3 Replies Latest reply on Feb 18, 2009 12:52 PM by Adam Warski

    Revision Types

    Scott Robidoux Newbie

      Does anybody know of a reason why there would be no 'Add' (0) revision type inserted into the versions table when creating a record? The first entry in the revisions table always seems to be a 1 for revision type (edit).

      Thanks for any help you can give.

        • 1. Re: Revision Types
          Adam Warski Master


          maybe you don't have the hibernate.ejb.event.post-insert event listener specified in your configuration?


          • 2. Re: Revision Types
            Scott Robidoux Newbie

            Yeah, the trigger is there.

            Now that I think more about it, if a parent record is already versioned as an add, and then you add a child record in a join table in a later transaction, will that child record appear as an edit instead of an add? It seems like that may be happening because it is only the child records that seem to be not having an add version, just edit/delete. Should it be that way?

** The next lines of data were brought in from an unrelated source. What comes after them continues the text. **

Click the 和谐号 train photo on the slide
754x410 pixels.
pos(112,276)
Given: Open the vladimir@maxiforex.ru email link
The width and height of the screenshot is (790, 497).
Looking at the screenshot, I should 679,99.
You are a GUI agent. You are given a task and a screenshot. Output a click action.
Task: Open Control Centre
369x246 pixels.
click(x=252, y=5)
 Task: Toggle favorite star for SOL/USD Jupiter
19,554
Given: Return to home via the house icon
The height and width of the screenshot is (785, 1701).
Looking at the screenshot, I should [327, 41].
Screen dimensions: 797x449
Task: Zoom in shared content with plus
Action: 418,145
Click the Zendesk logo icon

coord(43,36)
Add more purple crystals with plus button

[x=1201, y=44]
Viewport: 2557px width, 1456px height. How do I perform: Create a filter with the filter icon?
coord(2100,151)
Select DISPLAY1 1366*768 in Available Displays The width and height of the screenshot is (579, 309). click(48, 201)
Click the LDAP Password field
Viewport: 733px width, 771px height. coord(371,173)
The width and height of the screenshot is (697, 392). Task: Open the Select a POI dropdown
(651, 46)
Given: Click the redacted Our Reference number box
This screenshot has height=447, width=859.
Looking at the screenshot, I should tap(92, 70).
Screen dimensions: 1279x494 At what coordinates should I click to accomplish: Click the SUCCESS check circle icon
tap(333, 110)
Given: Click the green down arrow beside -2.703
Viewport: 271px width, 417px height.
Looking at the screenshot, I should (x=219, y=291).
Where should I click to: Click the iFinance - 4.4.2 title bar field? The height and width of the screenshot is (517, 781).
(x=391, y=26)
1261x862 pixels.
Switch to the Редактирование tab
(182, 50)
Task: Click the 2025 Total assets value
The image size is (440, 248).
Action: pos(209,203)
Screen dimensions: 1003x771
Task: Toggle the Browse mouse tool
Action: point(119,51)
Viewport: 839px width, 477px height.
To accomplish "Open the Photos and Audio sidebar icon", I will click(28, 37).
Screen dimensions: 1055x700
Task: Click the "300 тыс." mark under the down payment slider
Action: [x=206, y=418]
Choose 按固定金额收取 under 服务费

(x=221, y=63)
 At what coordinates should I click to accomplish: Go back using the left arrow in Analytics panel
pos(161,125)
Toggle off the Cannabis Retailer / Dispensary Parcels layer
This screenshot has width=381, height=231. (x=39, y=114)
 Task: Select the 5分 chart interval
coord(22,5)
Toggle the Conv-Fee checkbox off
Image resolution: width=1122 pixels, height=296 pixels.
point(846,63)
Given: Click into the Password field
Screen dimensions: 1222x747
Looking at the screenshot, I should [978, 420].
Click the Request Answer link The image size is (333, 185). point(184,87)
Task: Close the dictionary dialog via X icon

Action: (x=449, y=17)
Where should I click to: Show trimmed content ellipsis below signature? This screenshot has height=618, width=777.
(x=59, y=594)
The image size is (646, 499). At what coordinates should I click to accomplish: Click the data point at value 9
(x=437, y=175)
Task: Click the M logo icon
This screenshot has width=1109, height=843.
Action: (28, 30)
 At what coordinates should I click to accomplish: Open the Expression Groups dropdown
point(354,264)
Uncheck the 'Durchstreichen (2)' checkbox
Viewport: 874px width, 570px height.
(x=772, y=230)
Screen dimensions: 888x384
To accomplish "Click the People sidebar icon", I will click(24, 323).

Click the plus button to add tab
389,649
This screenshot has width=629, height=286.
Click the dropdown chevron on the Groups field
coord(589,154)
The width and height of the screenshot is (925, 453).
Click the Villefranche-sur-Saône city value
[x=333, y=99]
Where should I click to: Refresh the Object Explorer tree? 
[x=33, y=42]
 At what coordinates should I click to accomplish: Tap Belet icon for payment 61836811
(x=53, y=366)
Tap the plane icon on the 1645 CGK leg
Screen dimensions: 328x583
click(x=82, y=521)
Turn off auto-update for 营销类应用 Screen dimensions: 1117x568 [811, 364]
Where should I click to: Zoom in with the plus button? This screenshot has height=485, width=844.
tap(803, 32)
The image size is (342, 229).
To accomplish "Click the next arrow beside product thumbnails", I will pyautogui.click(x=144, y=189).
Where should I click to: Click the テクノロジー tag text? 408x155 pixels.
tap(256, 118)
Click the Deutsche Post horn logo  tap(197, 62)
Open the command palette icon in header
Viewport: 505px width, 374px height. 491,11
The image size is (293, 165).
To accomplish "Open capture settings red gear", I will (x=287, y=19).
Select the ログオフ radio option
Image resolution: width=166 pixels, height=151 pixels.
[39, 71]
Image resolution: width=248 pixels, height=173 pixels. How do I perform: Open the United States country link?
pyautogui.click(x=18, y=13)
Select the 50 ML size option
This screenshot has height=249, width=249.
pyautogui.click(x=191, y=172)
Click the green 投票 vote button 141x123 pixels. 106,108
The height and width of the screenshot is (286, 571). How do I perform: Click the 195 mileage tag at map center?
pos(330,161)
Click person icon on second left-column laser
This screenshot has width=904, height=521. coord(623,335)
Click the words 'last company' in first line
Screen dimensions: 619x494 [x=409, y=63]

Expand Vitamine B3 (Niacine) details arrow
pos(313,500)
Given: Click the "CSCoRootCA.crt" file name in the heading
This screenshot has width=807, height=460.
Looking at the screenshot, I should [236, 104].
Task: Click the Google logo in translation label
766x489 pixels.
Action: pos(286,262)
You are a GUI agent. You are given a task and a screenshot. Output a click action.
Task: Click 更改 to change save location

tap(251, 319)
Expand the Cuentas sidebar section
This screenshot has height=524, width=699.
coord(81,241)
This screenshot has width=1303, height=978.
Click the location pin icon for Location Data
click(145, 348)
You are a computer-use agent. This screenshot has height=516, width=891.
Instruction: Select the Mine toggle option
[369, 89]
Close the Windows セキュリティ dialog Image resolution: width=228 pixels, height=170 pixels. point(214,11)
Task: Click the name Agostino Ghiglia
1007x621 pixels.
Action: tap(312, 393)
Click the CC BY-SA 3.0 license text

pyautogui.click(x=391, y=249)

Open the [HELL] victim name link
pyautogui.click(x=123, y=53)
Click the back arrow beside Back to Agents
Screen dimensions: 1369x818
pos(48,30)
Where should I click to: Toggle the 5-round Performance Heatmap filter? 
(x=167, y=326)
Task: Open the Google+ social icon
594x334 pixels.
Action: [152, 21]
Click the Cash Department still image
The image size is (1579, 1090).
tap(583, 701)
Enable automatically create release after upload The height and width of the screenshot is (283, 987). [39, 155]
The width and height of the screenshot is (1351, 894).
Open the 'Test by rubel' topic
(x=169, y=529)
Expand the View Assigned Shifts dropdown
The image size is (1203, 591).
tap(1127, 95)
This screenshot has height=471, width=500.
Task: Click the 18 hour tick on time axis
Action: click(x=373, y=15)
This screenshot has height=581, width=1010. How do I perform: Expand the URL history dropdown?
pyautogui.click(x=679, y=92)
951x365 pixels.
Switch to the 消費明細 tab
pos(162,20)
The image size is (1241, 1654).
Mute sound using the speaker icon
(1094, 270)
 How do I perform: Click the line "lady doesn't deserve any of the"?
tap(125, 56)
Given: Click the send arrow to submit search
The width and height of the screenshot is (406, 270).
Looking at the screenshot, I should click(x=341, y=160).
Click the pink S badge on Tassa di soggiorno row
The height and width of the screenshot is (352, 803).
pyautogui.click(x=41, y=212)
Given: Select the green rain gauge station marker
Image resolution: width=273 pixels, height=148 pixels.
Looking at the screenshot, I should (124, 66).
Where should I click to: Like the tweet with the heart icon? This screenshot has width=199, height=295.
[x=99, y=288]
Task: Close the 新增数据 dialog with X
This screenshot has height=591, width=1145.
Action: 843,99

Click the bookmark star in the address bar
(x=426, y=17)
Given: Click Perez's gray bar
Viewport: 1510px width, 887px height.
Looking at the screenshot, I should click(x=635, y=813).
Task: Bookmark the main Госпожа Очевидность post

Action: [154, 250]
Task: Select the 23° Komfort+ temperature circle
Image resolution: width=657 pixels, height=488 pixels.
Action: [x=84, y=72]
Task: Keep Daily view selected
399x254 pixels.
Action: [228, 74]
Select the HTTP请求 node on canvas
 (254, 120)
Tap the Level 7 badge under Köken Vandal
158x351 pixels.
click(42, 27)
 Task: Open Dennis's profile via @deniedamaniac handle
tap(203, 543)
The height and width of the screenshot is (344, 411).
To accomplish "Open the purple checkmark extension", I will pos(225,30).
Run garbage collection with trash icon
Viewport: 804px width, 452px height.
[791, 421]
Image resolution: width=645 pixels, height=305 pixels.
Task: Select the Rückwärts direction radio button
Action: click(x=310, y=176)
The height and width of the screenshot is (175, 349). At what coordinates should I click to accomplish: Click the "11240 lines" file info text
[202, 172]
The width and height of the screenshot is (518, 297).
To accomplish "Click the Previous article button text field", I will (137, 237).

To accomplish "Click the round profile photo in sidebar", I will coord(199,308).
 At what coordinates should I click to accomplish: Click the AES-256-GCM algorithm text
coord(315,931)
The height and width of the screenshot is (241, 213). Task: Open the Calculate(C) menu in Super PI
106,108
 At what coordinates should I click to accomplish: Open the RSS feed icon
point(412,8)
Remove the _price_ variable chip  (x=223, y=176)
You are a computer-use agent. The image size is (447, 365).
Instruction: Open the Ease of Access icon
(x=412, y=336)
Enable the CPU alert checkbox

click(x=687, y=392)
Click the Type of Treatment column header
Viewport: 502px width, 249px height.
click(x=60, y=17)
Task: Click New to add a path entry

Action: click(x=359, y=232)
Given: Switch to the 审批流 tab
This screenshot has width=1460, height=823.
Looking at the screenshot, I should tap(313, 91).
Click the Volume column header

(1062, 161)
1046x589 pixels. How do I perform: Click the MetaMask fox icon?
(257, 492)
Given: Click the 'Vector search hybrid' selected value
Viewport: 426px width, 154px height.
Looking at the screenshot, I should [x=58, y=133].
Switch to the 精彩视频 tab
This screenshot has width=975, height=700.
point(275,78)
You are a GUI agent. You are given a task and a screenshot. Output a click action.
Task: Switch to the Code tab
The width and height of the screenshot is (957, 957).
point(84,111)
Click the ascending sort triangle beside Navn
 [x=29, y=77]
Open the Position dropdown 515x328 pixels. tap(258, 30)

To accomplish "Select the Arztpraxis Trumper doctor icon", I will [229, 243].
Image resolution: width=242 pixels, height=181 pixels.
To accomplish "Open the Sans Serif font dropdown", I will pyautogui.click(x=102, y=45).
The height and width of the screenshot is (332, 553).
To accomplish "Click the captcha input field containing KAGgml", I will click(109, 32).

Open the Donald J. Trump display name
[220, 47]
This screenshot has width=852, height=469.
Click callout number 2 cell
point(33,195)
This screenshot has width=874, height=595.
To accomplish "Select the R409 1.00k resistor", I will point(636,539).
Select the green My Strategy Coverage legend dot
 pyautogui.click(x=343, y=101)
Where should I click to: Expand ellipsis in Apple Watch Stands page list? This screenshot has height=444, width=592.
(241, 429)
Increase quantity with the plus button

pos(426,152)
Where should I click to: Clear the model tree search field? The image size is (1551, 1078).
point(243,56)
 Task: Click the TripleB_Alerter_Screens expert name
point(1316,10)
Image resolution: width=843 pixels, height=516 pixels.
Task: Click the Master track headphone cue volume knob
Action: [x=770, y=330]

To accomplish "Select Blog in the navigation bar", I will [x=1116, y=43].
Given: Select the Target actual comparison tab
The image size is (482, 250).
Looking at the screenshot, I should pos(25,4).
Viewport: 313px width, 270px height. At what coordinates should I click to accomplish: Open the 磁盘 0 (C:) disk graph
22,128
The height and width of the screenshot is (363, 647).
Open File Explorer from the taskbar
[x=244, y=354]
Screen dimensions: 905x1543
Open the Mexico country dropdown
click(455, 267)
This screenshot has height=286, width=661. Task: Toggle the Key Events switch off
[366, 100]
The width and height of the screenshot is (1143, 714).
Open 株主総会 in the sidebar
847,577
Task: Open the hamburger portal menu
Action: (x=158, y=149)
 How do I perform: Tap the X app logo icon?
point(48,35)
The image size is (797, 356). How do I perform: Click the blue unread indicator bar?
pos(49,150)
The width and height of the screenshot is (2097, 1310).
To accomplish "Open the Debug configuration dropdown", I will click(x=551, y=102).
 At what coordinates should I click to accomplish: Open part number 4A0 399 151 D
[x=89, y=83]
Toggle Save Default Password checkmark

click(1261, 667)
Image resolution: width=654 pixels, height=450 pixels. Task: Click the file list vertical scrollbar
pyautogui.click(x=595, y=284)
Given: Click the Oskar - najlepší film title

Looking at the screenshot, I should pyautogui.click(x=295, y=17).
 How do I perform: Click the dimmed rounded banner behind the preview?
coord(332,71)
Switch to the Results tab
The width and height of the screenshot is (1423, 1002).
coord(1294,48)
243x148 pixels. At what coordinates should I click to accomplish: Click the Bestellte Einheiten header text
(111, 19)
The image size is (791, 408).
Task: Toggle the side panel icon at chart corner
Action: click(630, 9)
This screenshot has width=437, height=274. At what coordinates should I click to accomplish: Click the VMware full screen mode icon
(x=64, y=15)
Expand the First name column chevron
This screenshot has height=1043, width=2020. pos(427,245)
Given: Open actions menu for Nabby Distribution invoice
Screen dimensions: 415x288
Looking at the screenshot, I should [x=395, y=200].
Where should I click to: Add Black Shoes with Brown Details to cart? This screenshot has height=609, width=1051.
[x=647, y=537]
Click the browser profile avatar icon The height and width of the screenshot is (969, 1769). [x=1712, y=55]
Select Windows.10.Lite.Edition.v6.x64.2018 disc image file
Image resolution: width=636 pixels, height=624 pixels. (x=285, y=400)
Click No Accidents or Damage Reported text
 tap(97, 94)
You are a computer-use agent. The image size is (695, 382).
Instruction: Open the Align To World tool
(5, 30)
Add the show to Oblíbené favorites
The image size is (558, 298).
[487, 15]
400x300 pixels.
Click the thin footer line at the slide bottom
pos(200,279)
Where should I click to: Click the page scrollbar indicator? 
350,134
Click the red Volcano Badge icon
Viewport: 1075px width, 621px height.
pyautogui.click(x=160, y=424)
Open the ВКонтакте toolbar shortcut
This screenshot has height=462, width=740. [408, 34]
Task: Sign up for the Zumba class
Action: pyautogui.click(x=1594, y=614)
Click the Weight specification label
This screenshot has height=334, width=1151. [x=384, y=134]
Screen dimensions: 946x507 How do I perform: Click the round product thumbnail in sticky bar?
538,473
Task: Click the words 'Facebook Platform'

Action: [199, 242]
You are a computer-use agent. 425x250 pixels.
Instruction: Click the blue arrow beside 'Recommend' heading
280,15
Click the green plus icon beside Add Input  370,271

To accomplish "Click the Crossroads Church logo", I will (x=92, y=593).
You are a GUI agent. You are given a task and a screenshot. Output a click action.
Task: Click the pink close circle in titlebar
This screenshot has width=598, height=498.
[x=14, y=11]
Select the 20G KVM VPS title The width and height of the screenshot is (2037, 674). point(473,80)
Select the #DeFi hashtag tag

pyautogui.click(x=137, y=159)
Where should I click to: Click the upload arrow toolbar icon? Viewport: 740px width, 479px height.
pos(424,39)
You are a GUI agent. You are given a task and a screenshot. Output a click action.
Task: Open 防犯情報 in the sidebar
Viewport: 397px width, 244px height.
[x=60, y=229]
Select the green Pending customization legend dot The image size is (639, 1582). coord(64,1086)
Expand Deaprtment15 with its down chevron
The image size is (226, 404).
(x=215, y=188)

            i.e. an object of type Request has a set of child objects of type AssetTag. The Request is created first and then the admin will go in later and create one or more AssetTags to match the equipment requested. Since the request was already created and only being edited, it seems the new records for the asset tag join table are being versioned as edit revision types instead of add revision type.

            This above is the way I THINK it is working, but I may be wrong. Adam, can you confirm or deny that is how it works? I am interested to hear your thoughts on that matter. As always, thanks for all your help with this.

            • 3. Re: Revision Types
              Adam Warski Master

              What do you mean by "child" objects? :)

              If Request has a one-to-many relationship to AssetTags, and hence a field: Set, then when you add a new AssetTag, it should be created with revision type ADD, and, basing on your settings and if the relation is bi-directional, then the Request should have a revision type MOD.

              If you're using a join table to store the relation, then the audit table corresponding to the join table should contain only ADD and DEL revision types.